STATED EXERCISE: Can you render the lines from the one containing "658x504 pixels." through the one containing "pos(44,148)", both included, as a numbered list with blank lines left out and no other lines added?

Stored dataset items
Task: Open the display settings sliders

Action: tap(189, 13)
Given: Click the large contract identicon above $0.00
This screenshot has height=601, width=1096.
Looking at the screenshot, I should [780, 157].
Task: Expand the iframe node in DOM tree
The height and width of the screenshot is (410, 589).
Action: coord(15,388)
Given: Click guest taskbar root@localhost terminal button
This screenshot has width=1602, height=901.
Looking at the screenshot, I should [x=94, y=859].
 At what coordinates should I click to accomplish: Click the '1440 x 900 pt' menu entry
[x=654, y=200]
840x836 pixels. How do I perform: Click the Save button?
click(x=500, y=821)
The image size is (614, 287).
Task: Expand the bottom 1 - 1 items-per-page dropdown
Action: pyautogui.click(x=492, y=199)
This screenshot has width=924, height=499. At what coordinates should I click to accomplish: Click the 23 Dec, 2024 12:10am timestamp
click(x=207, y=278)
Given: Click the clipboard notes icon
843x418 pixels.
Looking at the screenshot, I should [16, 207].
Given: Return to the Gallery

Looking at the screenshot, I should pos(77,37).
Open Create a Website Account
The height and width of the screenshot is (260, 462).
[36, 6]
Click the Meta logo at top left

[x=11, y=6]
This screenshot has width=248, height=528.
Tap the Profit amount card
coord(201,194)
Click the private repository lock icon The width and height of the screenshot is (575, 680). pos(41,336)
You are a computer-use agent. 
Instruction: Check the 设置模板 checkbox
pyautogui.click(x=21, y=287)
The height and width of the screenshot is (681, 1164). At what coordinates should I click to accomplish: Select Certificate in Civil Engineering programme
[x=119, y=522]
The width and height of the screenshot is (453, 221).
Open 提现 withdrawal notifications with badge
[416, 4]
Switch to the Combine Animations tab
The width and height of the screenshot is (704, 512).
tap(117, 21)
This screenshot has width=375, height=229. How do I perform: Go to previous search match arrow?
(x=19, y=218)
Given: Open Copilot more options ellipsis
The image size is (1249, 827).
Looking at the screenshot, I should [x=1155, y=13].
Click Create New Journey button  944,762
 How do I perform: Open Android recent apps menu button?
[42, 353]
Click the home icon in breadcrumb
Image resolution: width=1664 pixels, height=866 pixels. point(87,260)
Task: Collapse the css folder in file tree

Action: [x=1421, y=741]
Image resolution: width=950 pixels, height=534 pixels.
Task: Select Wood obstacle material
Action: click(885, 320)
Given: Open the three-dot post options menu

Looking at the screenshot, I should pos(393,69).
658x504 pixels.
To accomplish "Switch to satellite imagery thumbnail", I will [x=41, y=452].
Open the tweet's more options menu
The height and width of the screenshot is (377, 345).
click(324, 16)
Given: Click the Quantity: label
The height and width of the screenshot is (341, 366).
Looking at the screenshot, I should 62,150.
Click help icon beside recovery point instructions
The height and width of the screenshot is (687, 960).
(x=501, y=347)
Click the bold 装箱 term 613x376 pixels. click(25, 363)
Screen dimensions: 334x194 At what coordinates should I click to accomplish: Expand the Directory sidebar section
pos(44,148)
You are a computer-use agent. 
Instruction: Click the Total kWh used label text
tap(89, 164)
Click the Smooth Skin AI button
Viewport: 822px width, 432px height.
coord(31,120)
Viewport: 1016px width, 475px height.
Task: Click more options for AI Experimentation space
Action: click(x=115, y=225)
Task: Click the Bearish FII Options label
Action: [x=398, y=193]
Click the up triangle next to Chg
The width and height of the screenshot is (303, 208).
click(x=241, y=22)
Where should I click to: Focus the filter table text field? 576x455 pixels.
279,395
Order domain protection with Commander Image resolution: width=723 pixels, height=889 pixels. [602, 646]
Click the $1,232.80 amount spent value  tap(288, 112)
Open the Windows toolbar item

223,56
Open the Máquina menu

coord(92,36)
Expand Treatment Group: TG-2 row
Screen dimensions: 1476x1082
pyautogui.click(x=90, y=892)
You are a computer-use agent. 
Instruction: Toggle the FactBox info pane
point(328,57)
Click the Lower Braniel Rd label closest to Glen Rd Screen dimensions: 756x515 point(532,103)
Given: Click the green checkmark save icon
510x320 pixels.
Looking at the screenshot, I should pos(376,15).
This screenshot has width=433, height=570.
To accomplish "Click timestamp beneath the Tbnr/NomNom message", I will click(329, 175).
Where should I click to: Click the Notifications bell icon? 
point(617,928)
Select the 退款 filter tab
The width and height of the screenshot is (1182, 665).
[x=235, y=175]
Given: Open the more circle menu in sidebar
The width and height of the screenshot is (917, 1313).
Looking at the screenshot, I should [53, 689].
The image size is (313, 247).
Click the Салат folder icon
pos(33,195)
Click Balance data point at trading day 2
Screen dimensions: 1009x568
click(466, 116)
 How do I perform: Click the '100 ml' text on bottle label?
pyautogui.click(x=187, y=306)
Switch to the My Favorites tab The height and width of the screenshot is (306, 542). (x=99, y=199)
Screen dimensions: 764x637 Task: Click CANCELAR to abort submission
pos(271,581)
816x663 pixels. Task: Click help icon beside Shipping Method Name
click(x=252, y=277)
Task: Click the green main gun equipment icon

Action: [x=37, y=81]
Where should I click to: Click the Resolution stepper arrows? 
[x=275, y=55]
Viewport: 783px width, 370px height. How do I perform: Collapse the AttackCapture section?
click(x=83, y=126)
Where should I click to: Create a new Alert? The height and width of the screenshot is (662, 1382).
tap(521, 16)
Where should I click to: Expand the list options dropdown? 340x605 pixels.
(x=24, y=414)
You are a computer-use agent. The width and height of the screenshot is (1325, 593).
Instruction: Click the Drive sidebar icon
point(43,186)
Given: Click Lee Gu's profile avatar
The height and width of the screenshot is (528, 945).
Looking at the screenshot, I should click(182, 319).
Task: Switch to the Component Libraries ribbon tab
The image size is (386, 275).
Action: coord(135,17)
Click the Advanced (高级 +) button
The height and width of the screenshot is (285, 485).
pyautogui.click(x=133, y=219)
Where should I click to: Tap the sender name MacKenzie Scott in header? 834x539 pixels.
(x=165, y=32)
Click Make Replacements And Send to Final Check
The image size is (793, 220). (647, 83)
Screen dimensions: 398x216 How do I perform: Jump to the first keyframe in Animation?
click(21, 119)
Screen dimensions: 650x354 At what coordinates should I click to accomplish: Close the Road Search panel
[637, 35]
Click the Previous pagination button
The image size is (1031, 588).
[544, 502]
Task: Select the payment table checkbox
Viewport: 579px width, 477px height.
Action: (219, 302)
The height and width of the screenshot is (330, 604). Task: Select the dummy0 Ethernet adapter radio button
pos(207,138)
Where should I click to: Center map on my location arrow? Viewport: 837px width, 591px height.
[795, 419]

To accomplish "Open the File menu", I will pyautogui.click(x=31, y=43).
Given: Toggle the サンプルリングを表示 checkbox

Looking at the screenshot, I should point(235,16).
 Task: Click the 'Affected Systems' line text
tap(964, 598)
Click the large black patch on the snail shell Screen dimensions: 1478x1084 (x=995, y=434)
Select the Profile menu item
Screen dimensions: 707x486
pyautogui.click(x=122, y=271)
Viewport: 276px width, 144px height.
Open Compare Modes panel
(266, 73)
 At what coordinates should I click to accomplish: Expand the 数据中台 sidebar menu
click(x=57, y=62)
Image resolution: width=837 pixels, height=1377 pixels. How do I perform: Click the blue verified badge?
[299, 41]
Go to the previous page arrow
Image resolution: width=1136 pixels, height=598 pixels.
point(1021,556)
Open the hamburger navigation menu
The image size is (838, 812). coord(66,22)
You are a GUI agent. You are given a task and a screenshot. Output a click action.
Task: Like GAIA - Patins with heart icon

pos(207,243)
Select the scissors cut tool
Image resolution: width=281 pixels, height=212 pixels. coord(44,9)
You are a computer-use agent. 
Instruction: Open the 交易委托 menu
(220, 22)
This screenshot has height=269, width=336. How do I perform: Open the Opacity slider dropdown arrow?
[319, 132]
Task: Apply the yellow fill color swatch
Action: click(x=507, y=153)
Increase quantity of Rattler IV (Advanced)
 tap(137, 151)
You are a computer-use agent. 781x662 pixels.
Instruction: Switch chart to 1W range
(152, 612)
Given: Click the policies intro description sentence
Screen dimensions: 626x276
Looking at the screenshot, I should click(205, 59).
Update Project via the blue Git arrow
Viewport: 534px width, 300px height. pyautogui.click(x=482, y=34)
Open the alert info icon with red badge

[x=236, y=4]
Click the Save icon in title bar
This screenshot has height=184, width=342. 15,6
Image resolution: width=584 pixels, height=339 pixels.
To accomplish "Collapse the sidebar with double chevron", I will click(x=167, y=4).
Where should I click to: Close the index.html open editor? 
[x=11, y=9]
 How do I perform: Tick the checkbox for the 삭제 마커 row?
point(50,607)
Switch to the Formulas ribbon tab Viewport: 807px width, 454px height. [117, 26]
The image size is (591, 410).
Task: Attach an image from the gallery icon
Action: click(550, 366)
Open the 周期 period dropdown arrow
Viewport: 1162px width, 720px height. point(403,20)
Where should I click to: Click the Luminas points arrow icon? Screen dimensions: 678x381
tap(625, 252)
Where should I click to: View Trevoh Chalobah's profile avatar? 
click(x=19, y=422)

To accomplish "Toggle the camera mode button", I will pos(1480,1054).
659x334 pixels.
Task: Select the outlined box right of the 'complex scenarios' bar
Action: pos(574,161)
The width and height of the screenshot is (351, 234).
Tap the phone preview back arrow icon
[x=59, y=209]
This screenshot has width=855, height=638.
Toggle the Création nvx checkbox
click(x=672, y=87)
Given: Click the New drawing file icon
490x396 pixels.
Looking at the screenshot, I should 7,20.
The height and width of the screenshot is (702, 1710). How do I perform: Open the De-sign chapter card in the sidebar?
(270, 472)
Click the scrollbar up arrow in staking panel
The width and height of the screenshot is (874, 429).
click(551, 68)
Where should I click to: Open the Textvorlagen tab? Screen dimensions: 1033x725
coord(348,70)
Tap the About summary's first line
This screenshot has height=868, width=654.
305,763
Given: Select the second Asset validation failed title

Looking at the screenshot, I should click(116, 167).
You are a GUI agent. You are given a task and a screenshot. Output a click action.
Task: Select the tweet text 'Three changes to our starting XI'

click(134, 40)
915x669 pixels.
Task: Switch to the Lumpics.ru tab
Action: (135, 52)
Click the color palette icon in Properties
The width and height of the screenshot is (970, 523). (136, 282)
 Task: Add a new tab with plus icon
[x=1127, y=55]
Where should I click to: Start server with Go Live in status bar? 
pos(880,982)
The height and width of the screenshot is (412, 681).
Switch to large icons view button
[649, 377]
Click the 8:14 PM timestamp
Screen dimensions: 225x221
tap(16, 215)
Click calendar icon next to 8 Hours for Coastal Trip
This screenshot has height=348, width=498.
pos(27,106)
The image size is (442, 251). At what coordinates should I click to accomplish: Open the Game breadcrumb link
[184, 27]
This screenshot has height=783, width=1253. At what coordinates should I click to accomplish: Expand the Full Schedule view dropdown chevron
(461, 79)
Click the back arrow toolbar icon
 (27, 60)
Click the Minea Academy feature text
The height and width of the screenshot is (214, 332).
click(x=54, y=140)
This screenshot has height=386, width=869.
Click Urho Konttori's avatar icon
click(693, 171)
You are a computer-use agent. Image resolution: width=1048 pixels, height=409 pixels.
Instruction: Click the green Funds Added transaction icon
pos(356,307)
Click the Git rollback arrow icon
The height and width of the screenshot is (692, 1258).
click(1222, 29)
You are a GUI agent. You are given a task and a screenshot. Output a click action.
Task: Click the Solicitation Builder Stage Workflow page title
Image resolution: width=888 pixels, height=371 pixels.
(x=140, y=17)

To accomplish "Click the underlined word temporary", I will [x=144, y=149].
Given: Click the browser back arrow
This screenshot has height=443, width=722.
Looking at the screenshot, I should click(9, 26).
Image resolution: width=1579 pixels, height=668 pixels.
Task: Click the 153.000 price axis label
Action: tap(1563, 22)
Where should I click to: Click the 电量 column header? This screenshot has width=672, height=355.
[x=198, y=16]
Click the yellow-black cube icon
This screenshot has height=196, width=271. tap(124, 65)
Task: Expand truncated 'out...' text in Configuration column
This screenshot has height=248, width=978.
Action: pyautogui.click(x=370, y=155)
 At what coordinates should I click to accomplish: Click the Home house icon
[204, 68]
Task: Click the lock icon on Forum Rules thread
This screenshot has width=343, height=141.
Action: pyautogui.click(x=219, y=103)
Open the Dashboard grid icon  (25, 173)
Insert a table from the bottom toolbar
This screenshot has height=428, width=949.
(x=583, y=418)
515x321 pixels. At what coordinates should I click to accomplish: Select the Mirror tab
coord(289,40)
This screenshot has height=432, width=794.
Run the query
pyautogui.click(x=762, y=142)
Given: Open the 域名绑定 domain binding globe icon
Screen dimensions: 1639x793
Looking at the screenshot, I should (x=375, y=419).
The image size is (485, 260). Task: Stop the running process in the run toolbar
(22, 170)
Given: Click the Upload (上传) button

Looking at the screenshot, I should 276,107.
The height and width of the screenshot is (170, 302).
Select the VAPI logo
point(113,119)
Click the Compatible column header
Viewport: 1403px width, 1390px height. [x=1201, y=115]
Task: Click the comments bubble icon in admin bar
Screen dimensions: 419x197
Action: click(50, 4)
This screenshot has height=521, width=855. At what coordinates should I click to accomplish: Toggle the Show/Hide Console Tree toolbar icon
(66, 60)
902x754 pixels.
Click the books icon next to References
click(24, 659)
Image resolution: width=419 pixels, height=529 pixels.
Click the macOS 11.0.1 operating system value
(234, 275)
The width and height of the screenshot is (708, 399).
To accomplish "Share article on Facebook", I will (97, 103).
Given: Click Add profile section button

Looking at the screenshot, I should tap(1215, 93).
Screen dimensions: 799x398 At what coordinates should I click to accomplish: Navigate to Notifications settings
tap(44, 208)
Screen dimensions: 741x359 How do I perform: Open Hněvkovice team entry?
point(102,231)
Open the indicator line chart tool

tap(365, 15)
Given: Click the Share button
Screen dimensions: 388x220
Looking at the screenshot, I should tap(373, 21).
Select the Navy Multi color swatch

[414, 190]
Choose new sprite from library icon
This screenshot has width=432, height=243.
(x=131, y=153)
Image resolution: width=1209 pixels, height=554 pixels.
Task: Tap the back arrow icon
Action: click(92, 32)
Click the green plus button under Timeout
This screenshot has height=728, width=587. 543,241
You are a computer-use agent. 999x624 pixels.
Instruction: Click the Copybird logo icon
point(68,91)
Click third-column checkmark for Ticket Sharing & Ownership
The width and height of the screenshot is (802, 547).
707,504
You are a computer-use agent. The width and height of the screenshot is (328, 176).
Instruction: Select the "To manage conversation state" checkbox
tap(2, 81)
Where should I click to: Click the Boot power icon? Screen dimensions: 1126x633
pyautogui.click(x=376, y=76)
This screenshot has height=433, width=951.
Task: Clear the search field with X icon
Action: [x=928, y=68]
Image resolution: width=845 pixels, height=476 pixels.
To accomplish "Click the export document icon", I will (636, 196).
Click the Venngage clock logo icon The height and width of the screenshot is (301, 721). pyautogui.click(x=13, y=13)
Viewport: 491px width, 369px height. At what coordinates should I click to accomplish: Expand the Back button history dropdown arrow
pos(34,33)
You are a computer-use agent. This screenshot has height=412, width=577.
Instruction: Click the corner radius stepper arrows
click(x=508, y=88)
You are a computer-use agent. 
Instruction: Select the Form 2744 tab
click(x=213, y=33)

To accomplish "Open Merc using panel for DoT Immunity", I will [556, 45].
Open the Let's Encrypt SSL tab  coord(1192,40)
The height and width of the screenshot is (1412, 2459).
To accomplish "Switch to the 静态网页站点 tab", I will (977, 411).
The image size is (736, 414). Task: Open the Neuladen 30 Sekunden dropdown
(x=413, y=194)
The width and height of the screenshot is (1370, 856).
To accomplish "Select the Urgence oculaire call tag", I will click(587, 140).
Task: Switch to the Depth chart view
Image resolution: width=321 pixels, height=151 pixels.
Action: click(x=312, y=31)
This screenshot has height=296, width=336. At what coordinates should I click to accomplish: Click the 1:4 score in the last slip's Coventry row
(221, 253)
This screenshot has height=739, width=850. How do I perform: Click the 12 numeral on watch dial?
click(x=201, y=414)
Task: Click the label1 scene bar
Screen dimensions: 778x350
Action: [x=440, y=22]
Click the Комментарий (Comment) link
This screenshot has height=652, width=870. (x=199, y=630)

TASK RESULT:
1. 658x504 pixels.
2. To accomplish "Switch to satellite imagery thumbnail", I will [x=41, y=452].
3. Open the tweet's more options menu
4. The height and width of the screenshot is (377, 345).
5. click(324, 16)
6. Given: Click the Quantity: label
7. The height and width of the screenshot is (341, 366).
8. Looking at the screenshot, I should 62,150.
9. Click help icon beside recovery point instructions
10. The height and width of the screenshot is (687, 960).
11. (x=501, y=347)
12. Click the bold 装箱 term 613x376 pixels. click(25, 363)
13. Screen dimensions: 334x194 At what coordinates should I click to accomplish: Expand the Directory sidebar section
14. pos(44,148)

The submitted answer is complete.